Opinión

LA LLAMADA DEL MAR

Hace mucho tiempo que he perdido la esperanza de que este país nuestro tan insólito y pasional obtenga finalmente la paz de espíritu que merece. Habíamos zurcido, con mucho trabajo pero con buen pulso, el capote de la reconciliación pero nos hemos empeñado en descoserlo y en esas estamos, dispuestos a continuar empuñando la estaca y saldando cuentas pendientes incluso con materiales que forman parte de nuestra propia historia y son patrimonio de todos, por muy denostada que sea su figura y muy mucho rechazo que pueda causar, en mi opinión de manera absurda, su conservación. Si el nuestro fuera un país natural y de la pasta del resto, el yate 'Azor' nunca se habría convertido en chatarra que, adquirida por un artista plástico, constituye ahora la materia predominante en una de esas instalaciones que definen el arte escultórico de vanguardia cuya estética apenas comparto. En otro país cualquiera, y especialmente en el Reino Unido, el barco formaría parte de una exposición naval permanente en cualquiera de los muchos espacios que los británicos resguardan, por encima de ideologías y desacuerdos, para su acendrado amor a la mar y su bien conservada y generosa tradición histórica.
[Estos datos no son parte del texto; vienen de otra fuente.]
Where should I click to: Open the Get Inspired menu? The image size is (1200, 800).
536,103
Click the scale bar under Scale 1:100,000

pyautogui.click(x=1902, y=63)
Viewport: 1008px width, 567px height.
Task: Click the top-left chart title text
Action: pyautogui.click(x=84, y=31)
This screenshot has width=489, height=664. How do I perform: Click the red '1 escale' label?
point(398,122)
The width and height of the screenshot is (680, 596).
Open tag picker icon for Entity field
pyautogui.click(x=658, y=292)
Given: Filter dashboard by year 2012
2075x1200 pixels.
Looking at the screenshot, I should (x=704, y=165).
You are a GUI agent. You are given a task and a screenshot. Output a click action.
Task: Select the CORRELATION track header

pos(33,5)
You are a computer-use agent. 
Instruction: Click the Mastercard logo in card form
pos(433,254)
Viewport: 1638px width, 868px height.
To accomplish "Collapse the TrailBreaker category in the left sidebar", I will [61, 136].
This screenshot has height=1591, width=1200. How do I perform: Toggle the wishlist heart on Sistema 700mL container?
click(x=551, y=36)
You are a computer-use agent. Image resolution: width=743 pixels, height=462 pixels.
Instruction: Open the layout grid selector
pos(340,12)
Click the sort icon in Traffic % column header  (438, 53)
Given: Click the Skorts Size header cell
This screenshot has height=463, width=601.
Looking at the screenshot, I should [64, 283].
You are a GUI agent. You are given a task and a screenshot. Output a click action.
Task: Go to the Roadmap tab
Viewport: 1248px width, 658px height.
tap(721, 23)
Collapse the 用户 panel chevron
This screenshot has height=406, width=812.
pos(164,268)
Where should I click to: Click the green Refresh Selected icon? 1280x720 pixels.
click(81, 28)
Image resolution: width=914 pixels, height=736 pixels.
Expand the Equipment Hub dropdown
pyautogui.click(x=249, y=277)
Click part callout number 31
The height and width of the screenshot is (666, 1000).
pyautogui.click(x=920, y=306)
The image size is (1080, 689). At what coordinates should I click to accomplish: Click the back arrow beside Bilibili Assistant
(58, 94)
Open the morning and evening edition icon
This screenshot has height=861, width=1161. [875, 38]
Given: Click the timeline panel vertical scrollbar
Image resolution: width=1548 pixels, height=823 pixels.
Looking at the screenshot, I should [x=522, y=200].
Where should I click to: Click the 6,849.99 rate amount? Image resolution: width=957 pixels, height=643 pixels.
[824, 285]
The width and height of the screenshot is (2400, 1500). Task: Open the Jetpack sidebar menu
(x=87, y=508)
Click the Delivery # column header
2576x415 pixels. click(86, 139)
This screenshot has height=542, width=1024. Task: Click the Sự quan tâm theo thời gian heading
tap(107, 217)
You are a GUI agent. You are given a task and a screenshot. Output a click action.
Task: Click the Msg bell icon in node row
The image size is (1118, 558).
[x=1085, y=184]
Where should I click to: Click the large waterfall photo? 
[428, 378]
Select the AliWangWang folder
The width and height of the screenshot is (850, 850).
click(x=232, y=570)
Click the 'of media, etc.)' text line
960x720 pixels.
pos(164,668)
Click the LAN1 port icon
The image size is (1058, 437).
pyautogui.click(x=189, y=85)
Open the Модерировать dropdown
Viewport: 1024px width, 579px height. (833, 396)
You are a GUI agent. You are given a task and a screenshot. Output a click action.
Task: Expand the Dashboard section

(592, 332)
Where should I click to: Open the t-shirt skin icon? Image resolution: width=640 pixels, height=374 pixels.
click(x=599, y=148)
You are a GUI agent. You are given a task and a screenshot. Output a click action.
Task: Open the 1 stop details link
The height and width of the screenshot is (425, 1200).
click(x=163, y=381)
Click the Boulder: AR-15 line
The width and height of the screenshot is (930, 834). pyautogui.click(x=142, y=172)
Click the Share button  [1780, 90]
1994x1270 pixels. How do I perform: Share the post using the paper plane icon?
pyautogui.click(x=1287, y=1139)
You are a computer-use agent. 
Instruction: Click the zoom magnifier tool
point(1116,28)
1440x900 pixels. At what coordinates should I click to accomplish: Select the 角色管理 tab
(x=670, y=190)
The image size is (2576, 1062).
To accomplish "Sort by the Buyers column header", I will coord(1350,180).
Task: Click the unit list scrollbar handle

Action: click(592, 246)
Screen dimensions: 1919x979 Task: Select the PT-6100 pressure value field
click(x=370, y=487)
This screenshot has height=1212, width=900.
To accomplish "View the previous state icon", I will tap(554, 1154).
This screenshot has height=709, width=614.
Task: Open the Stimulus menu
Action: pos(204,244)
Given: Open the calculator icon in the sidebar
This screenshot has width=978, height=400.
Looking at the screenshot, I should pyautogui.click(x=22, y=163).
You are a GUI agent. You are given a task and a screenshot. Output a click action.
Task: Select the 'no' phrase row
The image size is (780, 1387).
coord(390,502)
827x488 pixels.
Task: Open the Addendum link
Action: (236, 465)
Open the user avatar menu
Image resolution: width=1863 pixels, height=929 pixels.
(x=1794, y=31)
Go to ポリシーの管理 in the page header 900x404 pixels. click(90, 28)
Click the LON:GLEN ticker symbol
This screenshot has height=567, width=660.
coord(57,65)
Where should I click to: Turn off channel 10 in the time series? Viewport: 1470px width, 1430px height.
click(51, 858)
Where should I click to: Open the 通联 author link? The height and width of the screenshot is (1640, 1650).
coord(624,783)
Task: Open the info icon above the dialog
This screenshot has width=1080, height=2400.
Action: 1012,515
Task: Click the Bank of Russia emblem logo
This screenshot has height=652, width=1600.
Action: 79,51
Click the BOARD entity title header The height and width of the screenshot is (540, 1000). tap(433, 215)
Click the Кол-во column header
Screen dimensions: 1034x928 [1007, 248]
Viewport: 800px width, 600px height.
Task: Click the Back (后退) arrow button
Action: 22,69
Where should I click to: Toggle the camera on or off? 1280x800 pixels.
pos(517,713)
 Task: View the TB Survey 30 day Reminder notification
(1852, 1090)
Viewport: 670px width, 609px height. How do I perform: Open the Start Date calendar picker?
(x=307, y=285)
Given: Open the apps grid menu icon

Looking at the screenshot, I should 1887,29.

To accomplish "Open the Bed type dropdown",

Nosotros, españoles de garrotazo y tentetieso que Goya se encargó de plasmar dolorido como nadie, habitamos una península con más de tres mil kilómetros de costa pero jamás en nuestra vida hemos tratado el mar como cultura. Lo tenemos en cuenta para otros muchos menesteres, el extractivo en el que somos maestros, o como argumento de expansión, como ámbito de golfeo y contrabando y sin duda, como espléndido marco turístico que produce dinerales. Pero cultura, lo que se dice cultura, no. Véase la muestra.